Bien loin de l’endroit où la jeune femme se réveillait, un homme d’âge mur pénétrait dans la chambre d’une vaste demeure. La pièce était plongée dans l’obscurité et il régnait une ambiance bien peu engageante. Ceci ne sembla pas troubler le moins du monde l’homme qui croisa simplement les bras après avoir fait quelques pas dans la pièce. De toute évidence, il attendait quelque chose. Dans la pénombre l’on ne distinguait pas grand chose mais en faisant un peu plus attention, l’on parvenait à discerner partiellement une silhouette. La voix d’un jeune homme s’éleva doucement.
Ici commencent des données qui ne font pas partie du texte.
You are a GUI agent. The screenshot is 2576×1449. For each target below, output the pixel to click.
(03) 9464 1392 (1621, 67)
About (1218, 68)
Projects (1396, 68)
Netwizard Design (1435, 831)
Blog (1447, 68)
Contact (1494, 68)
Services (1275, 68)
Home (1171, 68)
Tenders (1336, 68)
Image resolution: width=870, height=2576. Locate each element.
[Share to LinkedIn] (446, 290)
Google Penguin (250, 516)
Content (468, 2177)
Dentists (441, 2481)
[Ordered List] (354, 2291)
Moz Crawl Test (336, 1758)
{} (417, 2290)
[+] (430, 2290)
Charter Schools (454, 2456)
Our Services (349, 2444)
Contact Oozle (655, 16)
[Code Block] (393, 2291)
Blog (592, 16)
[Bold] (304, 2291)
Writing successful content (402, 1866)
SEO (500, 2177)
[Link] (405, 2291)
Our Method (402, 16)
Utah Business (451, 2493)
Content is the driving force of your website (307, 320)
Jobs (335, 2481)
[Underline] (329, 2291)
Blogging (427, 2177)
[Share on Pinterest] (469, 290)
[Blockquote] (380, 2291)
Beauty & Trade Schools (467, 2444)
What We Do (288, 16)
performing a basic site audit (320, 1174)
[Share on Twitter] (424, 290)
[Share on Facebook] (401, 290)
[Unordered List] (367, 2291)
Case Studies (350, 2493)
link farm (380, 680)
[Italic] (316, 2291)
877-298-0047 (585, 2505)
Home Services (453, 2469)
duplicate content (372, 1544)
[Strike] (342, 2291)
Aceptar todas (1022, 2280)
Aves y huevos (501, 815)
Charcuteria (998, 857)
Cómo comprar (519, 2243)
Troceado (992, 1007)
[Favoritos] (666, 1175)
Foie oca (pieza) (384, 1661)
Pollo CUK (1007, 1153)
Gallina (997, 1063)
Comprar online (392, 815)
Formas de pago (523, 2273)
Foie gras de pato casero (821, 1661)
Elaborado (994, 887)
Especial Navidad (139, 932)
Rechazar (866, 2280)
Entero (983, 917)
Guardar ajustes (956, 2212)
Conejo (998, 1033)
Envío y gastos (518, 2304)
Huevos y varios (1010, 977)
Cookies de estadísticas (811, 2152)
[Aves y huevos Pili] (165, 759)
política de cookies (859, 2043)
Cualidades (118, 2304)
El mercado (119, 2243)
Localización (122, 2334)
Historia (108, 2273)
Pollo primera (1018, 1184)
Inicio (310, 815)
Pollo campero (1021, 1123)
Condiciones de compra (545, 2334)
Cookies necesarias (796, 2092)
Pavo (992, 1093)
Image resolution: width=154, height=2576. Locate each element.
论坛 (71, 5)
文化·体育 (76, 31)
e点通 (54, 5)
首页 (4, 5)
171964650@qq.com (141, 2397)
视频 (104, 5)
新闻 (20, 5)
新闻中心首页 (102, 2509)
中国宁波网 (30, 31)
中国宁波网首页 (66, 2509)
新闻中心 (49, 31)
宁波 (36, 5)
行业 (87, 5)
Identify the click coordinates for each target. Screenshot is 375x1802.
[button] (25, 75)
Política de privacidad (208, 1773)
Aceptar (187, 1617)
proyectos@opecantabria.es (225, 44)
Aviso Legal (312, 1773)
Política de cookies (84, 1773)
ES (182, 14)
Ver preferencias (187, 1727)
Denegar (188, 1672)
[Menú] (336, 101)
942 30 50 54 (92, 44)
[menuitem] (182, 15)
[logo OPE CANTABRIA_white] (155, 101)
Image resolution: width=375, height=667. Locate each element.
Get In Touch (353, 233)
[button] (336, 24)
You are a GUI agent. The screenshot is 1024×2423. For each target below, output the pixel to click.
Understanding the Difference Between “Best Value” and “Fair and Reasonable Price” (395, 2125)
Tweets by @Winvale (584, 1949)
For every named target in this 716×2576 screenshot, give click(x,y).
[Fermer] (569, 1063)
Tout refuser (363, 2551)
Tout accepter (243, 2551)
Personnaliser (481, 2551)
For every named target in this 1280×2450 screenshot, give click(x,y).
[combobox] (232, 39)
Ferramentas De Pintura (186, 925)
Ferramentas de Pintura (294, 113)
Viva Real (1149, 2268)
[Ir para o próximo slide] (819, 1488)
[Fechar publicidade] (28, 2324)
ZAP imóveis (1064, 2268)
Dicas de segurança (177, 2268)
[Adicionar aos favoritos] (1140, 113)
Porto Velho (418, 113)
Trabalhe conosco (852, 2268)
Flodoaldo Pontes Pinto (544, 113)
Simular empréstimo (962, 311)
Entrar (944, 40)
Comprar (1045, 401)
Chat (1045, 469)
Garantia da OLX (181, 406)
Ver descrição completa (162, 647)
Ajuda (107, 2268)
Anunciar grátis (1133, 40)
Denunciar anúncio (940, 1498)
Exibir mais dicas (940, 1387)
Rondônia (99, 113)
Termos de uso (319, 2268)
- Comme vous le présagiez, une autre potentielle est apparue.
- Où ?
- Je ne le sais pas.
L’homme qui posait la question ne sembla pas apprécier cette réponse. Ses sourcils se froncèrent et son expression déjà dure au naturel aurait en cet instant suffit à glacer n’importe quelle personne qui aurait croisé son regard. Il fit quelques pas et saisi violemment le jeune homme assis par terre par le col de sa chemise, le soulevant à moitié en le ramenant à lui. Le jeune homme bien loin de se laisser impressionner par cette recrudescence de violence, reprit la parole d’un ton glacé et autoritaire.
- Vous n’avez nullement le droit de me traiter de la sorte, aussi, si vous voulez que je continue il va vous falloir adopter un autre ton avec moi. D’autant plus que votre chef ne serait sans doute pas extrêmement heureux d’apprendre que par votre faute je refuse de poursuivre…
La bouche de l’homme se tordit en un rictus et la lueur de ses yeux ne pouvaient pas plus exprimer la haine qu’il portait à cet ‘enfant’. Cependant, il avait raison, et en fait peut-être était ce d’abord pour cela qu’il ne l’aimait pas. Parce qu’il avait bien trop souvent raison à son goût. Quoi qu’il en soit, il repoussa brutalement le jeune homme en arrière et fit demi-tour, rouvrant la porte de la chambre afin d’en sortir et sans doute aussi pour aller faire son rapport. Il s’arrêta cependant pour se tourner de nouveau vers l’être qu’il méprisait tant et avec un sourire malsain, il prit la parole.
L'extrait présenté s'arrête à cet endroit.